Oyun yazarı ve iki kere Oscar’a aday gösterilen senarist Antony McCarten’in projesi olan ve zamanın popüler sanatçılarından Andy Warhol ve Jean-Michel Basquiat’ın birbirlerine söyledikleri tüm harika ve derin, esprili, heyecan verici ve biraz da ürkütücü olan bu drama oyunu aslında bu iki ikonik pop-kültürel figürün ne kadar akıllı olursa olsunlar ciddiyeti yakalamanın zor olduğu bir diyaloğu anlatıyor.

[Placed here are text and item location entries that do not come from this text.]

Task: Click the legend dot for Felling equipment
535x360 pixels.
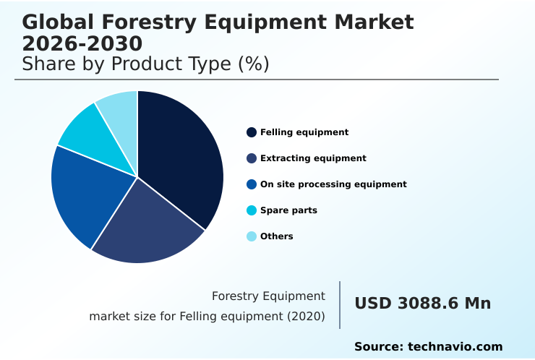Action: (252, 132)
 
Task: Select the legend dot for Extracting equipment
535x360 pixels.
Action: (252, 158)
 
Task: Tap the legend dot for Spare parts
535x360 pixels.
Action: (252, 210)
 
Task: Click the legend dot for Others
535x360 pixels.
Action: (252, 236)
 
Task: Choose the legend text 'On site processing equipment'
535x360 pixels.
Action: (333, 184)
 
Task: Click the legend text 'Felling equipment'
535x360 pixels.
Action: (304, 132)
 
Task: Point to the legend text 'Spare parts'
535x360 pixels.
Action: (288, 210)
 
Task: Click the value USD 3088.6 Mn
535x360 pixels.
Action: (422, 304)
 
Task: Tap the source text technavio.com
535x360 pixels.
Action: (455, 347)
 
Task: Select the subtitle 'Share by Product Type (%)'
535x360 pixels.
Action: (145, 64)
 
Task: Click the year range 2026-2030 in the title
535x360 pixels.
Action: (82, 43)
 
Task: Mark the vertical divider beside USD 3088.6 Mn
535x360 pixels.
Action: (340, 304)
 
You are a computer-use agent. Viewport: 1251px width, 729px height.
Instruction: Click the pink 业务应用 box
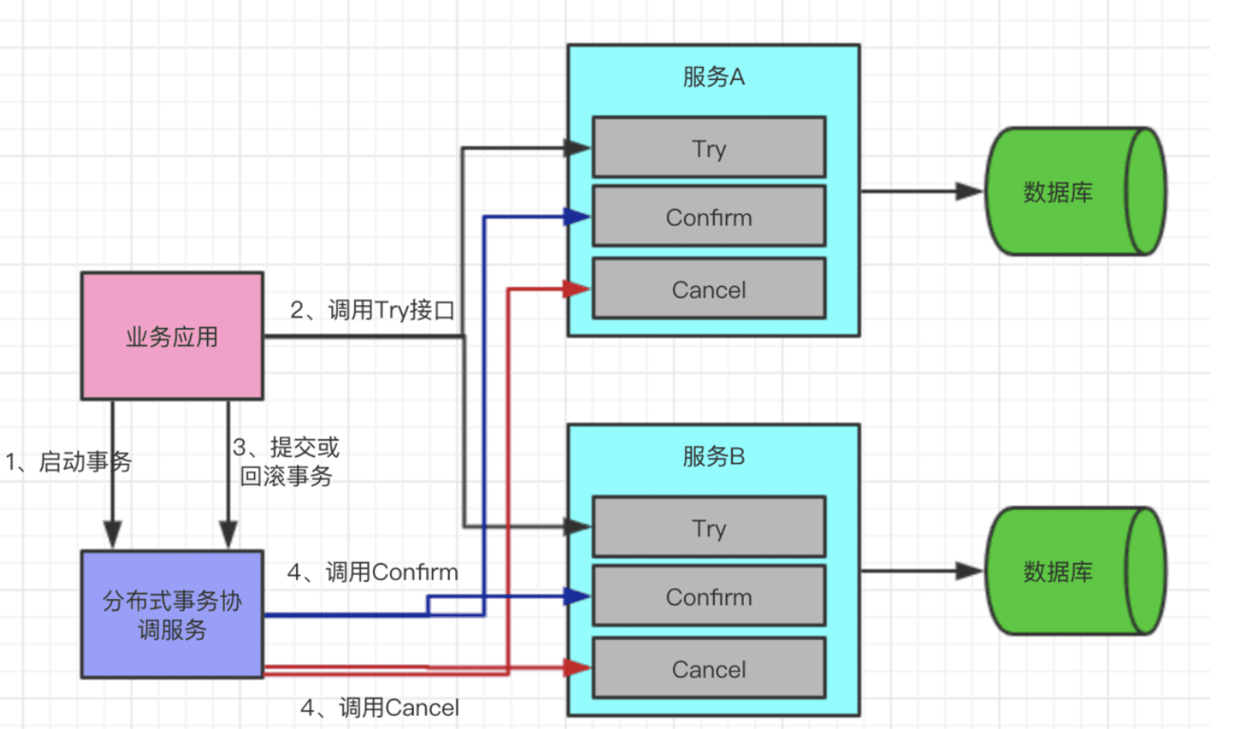pos(172,336)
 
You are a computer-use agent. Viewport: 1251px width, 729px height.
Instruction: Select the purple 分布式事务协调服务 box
pos(172,615)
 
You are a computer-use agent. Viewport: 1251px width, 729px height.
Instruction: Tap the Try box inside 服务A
pos(709,147)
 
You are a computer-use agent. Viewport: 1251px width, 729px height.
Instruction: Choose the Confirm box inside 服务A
pos(709,217)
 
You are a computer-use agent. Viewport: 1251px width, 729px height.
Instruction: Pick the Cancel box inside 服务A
pos(709,288)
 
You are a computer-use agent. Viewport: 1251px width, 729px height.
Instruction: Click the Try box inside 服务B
pos(709,527)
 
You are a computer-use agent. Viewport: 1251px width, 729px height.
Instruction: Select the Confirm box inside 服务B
pos(709,596)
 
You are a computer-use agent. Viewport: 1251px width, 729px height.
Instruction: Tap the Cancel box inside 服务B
pos(709,669)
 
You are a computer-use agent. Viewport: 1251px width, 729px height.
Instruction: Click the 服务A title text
pos(713,77)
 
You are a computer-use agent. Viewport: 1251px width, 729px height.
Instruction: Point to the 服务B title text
pos(713,457)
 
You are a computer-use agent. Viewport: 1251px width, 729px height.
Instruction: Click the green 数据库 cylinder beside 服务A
pos(1075,191)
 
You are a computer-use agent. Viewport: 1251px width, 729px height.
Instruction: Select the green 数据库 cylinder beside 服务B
pos(1075,571)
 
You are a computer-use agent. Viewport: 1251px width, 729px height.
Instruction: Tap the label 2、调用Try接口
pos(373,310)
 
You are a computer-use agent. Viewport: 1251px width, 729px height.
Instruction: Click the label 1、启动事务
pos(68,463)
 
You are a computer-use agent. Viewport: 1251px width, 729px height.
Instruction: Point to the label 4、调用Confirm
pos(373,572)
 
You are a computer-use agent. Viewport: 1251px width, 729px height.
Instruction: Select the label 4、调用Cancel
pos(379,708)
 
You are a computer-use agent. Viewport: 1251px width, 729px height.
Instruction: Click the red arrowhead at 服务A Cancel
pos(576,288)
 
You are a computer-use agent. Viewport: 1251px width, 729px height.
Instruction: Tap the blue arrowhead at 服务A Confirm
pos(576,217)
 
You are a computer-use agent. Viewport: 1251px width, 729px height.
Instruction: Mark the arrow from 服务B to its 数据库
pos(921,571)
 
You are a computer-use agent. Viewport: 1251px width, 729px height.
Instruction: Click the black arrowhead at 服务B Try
pos(576,526)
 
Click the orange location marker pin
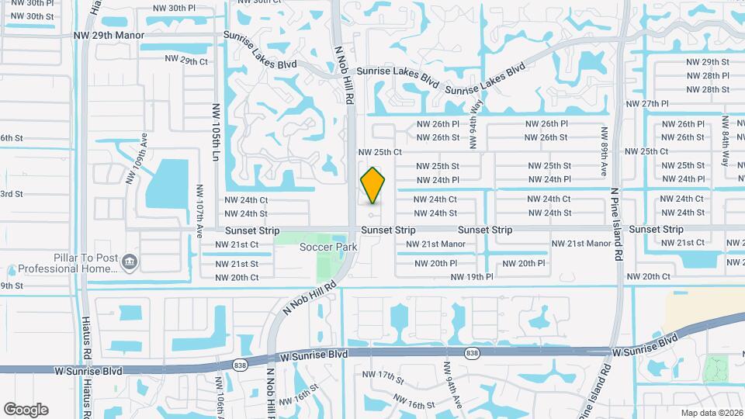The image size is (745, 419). point(373,185)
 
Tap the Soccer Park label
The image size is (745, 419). point(328,247)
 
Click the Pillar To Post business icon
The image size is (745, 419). point(130,261)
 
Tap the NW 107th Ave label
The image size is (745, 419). point(199,210)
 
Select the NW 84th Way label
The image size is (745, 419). point(725,140)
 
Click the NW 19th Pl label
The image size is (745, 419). point(472,276)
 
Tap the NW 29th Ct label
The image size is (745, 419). point(186,60)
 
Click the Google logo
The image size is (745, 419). point(26,409)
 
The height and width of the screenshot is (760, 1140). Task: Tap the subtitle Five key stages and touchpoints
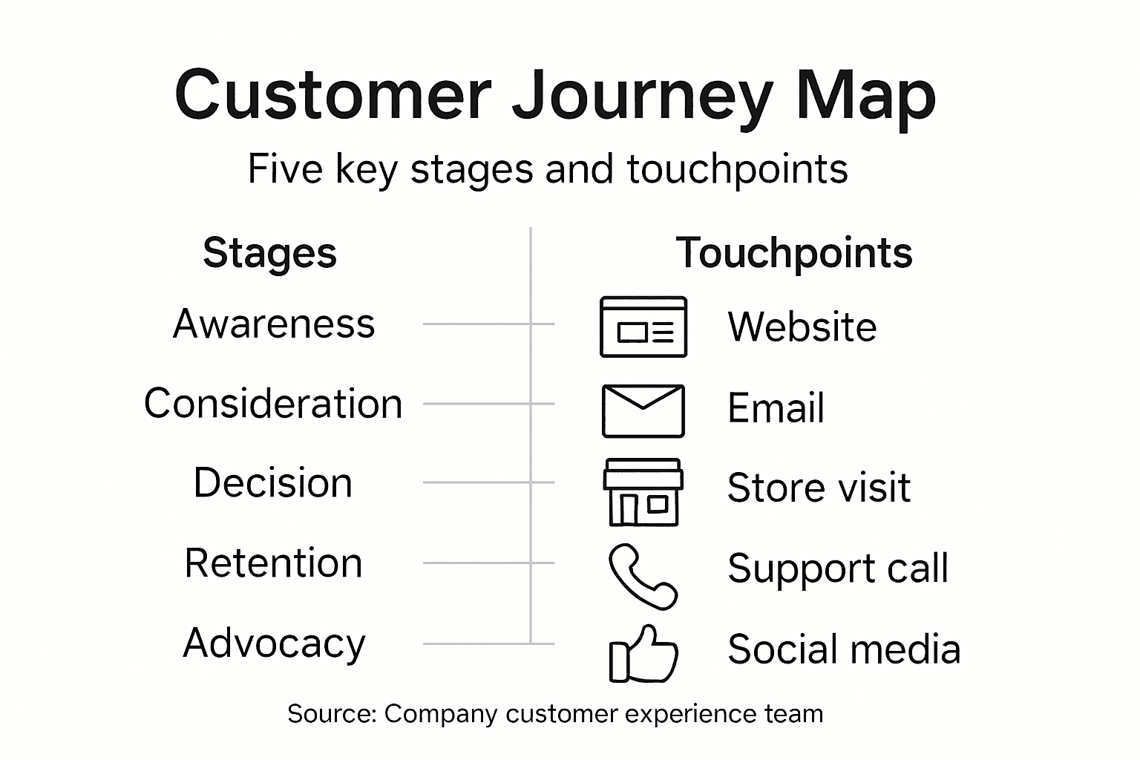[x=547, y=169]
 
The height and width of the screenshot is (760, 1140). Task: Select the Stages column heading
[x=269, y=253]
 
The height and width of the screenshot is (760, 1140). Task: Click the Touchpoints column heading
[x=793, y=253]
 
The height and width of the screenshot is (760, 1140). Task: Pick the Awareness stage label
[x=274, y=324]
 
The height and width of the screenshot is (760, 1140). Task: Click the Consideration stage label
[x=273, y=404]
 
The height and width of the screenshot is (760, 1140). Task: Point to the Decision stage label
[x=272, y=483]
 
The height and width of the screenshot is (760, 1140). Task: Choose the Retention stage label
[x=273, y=563]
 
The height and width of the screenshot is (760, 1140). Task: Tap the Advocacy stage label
[x=274, y=643]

Andy Warhol, aynı anda hem samimi hem de duygulu bir tavır sergilerken kendisine sorulan soruları tamamen gerçeğe uygun bir şekilde cevaplıyor.
Ancak, Warhol’un yaşam ve sanata dair bazı görüş ve düşünceleri Basquiat’ı şaşkına çeviriyor. Warhol’un umutsuzca ve kendine güvensiz olan tavrı ve sanatın metalaştırılması hakkındaki fikirleri kuşkusuz Basquiat’ı şaşırtıyor. Tam anlamıyla McCarten’in projesi buydu; sanat ve yaşam hakkındaki büyük fikirleri tartışmaya hazır olan Warhol.
Uzun zamandır resim yapmamış olan Basquiat’ın canlandırdığı karakter resim yaparken tekrar hayata döner ve Warhol tam bu anda kamerasını alarak onu ve hayatını acımasızca sorgulamaya başlar.
Akıllıca düşünülmüş ve hikayeye çevrilmiş bu kurgu aslında McCarten’in idealize ettiği Warhol ve Basquiat versiyonları. Andy Warhol ile Basquiat’ın zekice araştırılmış ve senaryolaştırılmış bu projedeki performansları ise izleyicileri büyülüyor.